As part of my new endeavor at Trinity Evangelical Divinity School, I’m taking a class called “Spiritual Formation for Ministry”. The course description starts out like this:
“For fruitful Christian ministry, it is vital both to know oneself and to know God.“
In order to accomplish the goal of “knowing oneself”, students in the course must take multiple, extensive self-assessments. These include personality tests, spiritual gifts surveys, and even a “cultural intelligence” assessment.
Now, if you’ve known me for long, you can likely guess that I’m a bit uncomfortable with these sorts of things. The cynic in me is tempted to write them off as unhelpful, inaccurate, or even a bit silly. Can I really come to “know myself” by answering 100 questions, and then being assigned four letters? I’ve been me for over 32 years; am I not already an expert on myself? Is this truly a good use of my time (and for that matter, tuition)?

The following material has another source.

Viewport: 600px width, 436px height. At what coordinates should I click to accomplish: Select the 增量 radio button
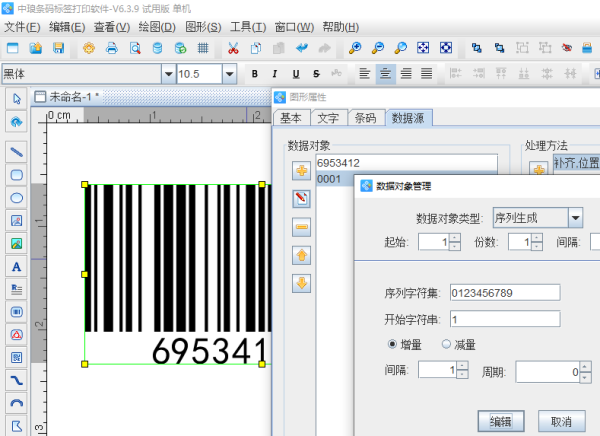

Well, I’m happy to report that my cynicism was unwarranted. I really have learned some important things about myself already. And I’m hopeful that having a better grasp of my own mental, emotional, and even physical makeup – for good, or for ill – can make me a better husband, father, pastor, and Christian. I’d be willing to bet the same is true for you.
But whether or not you think personality tests, spiritual gifts surveys, and cultural intelligence assessments are the right way to accomplish it, the statement itself is sound: “For fruitful Christian ministry, it is vital to both know oneself and to know God.” Theologian John Calvin put it even more strongly: “Our wisdom, insofar as it ought to be deemed true and solid wisdom, consists almost entirely of two parts: the knowledge of God and of ourselves.”
Who are you? You could answer that question in countless ways.
But according to Scripture, you – whether you believe in Jesus, or not – are created in God’s image, with all the dignity and worth that contains. On top of that, you are a sinner, who – left to yourself – rebels against God, and deserves condemnation. But if you’re a Christian, Scripture also calls you a saint, who – justified by faith in the crucified and resurrected Jesus Christ, and indwelt by the Holy Spirit – has been reconciled to God.
And who is God? Well, if everything I just said above is true, we already know an awful lot about who God is: he is gracious, generous, just, loving, and merciful (for starters).
There’s can be some real value in taking personality tests, spiritual gifts surveys, and cultural intelligence assessments. You could even go a step further and explore genealogy, digging deep into your family’s past history to discover more about why you are the way you are in the present. These may all have a place in our ongoing effort to better know ourselves.
But the most important things to know about yourself are revealed in God’s Word. You should crack it open sometime soon! And while you’re there, you can learn a lot about God too.